-- Task material follows --

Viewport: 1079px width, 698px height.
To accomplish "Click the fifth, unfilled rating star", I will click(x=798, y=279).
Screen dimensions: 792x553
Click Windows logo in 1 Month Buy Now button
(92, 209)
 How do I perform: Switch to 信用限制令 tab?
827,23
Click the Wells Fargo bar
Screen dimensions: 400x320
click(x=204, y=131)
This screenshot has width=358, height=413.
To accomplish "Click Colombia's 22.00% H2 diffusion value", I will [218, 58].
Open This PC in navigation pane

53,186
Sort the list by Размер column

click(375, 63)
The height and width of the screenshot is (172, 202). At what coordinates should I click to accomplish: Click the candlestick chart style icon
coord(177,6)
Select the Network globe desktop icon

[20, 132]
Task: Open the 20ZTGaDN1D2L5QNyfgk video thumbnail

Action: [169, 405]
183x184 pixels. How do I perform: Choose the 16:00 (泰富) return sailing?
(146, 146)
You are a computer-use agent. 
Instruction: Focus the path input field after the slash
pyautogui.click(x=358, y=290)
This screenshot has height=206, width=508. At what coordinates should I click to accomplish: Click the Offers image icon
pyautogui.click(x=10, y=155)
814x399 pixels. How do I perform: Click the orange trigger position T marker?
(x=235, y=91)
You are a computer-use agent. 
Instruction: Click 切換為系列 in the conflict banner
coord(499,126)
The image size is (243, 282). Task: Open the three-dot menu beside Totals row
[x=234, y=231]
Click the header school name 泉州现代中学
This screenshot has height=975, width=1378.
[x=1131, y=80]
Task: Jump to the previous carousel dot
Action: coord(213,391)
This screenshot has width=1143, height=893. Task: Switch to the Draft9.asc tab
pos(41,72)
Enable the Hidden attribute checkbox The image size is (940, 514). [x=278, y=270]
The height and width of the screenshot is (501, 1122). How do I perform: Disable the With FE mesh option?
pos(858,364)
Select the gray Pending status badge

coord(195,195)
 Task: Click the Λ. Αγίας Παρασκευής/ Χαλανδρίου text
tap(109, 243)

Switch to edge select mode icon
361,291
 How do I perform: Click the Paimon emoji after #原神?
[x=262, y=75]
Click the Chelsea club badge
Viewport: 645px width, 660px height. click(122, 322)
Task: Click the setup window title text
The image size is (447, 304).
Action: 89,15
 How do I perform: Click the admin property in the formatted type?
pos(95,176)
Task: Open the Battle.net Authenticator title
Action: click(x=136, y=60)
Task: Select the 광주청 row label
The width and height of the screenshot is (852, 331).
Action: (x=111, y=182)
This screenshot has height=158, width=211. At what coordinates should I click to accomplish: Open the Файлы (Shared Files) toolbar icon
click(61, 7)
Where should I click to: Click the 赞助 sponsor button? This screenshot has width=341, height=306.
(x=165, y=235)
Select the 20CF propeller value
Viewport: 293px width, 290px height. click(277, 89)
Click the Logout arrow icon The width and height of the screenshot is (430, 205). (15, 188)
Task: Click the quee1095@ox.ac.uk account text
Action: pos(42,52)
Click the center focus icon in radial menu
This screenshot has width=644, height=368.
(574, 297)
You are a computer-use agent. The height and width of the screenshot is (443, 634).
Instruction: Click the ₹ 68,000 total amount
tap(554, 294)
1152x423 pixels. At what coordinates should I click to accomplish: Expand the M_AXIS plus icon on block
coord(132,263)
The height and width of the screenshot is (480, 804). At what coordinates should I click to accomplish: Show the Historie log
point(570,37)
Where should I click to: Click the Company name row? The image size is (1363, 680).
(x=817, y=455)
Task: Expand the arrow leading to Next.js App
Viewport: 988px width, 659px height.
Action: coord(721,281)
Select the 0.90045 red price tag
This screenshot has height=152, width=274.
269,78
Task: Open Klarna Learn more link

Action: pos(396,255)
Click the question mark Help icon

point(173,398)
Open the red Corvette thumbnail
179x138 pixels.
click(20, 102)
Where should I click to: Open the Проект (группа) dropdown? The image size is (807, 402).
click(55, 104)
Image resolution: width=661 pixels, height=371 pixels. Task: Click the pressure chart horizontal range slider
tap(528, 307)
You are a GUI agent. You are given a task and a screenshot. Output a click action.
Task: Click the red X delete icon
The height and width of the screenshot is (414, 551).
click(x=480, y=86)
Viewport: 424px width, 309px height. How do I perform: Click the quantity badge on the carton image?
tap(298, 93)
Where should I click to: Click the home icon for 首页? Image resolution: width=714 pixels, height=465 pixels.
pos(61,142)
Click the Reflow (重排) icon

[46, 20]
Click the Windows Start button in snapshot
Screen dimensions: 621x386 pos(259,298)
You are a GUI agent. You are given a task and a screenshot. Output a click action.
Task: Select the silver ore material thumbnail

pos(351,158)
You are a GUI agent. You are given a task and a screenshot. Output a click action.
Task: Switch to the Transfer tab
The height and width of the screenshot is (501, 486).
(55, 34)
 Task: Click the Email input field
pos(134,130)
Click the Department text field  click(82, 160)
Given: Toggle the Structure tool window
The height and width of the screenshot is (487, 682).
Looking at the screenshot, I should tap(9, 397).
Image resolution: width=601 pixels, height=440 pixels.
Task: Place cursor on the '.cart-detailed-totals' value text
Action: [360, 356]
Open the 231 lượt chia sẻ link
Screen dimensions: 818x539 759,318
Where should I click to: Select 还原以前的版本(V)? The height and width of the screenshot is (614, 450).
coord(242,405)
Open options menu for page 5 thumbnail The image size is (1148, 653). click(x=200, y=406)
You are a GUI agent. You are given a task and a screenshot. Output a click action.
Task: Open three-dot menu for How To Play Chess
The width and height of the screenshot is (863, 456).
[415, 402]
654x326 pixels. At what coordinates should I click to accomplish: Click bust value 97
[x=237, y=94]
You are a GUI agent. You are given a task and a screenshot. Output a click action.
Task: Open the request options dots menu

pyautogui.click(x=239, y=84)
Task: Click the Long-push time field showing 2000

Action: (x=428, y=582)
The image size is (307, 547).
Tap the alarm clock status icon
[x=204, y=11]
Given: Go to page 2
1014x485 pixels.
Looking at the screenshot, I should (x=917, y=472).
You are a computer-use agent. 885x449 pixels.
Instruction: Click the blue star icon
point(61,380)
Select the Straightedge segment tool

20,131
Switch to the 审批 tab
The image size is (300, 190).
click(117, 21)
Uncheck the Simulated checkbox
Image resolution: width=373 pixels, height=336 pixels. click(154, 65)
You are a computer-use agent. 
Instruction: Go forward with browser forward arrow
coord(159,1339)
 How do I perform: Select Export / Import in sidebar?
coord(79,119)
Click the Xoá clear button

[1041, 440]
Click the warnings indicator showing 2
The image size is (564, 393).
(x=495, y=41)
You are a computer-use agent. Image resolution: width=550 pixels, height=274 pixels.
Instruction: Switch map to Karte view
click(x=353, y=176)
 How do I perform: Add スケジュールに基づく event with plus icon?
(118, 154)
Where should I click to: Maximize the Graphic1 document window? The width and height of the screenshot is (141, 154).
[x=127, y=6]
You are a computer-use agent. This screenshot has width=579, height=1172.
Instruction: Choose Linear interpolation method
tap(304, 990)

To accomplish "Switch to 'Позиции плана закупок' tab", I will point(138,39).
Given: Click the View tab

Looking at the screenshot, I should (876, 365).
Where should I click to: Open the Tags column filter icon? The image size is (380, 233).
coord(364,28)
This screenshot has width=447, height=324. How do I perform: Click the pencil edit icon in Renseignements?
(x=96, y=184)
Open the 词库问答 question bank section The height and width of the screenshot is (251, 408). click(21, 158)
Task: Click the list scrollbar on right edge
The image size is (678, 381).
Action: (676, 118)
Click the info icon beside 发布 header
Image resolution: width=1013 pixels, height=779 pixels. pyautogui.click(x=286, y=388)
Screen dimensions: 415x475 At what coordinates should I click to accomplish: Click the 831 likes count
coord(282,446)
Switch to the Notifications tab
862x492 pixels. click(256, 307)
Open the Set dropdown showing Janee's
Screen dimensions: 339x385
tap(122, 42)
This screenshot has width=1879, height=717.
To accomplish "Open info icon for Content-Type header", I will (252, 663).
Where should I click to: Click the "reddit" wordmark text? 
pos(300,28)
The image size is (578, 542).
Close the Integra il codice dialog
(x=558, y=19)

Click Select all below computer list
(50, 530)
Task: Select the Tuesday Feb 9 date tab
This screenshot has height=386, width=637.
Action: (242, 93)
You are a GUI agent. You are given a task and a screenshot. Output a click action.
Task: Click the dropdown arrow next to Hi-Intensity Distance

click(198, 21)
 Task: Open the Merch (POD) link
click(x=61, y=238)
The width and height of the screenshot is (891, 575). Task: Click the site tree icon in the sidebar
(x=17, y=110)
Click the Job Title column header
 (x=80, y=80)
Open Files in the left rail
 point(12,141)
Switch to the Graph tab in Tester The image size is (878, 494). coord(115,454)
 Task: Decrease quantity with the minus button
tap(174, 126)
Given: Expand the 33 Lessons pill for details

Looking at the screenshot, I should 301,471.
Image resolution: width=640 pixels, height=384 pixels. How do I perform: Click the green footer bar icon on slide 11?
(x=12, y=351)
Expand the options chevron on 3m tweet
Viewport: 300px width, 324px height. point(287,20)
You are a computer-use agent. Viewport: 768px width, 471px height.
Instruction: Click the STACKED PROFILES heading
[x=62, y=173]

-- Task material concluded --

# Assignment
Each line above that contains the word "page" should be returned.

# Solution for this exercise
Open options menu for page 5 thumbnail The image size is (1148, 653). click(x=200, y=406)
Given: Go to page 2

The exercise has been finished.